Let's do this experiment.

Let's take a scale, such as shown in Figure 42. Put a children's balloon on the left scale pan, and pour sand in small portions on the right until balance is reached. Let's fill the balloon with air. We tie it up so that the air does not come out, and put it on the scales. The balance was disturbed - a cup with an inflated ball outweighed. So air has weight.


Rice. 42. This experience proves that air has weight

Air weight

By weighing the air, scientists found that it is very light. Its 1 cubic meter (abbreviated as 1 m 3: 1 m wide, 1 m long and 1 m high) weighs 1290 g. It should be remembered that air has such a weight only at the surface of the Earth. If air is weighed at different distances from the earth, then the weight of 1 m3 of air will decrease with height. The farther from the surface of the Earth, the more rarefied the air, less dense, and therefore weighs less.

Air pressure

Since the thickness of the atmosphere is more than 1000 km, the air exerts significant pressure on the earth's surface: it presses on 1 cm 2 of the Earth's surface with a force of 1 kg. Let us calculate what air pressure a person experiences (the surface of his body is on average 1.5 m 2, or 15 thousand cm 2).

It turns out that 15 tons of air presses on a person! Such a huge pressure, it would seem, he will not withstand. However, the person does not feel it. This is explained by the fact that blood, other liquids and gases in the body are compressed to the same pressure and, acting from the inside, balance the external pressure.

Air exerts pressure on all objects on the surface of the Earth.
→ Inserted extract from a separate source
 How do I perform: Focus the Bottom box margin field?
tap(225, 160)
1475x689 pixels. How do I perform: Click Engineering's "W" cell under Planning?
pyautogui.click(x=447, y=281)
To verify this, let's do an experiment.

We put a thin rail on the surface of the table so that half of it protrudes beyond the edge of the table. We cover the rail with a sheet of paper the size of a newspaper (you can use the newspaper itself). The paper should lie flat on the table surface. With a sharp blow of the hand on the rail, we will try to throw the paper off the table. However, the rail broke - the paper remained lying on the table. This is due to the fact that air presses on the paper from almost one side, since it fits snugly against the surface of the table.


Rice. 43. Experience proving that air exerts pressure on all objects on Earth. Even a strong blow to the ruler could not lift the newspaper

Air presses on all surrounding objects from all sides.

Back in 1654, the mayor of Magdeburg, Otto von Guericke, decided to show the townspeople the power of air pressure. For the experiment, two metal hemispheres were made (they were later called "Magdeburg"). Tightly adjacent to each other, they formed a hollow ball. In one of the hemispheres there was a hole for pumping out air, which was then tightly closed so that air could not enter the ball. In the experiment, two eights of horses harnessed to teams were used. Each harness was connected to the hemisphere through a strong hook. After the pump pumped out the air from the ball, collected from the hemispheres, the horses, on command, pulled the hemispheres in different directions to tear them apart. But the ball only swayed and remained unharmed. When air was let inside the ball, the hemispheres disintegrated themselves (Fig. 44).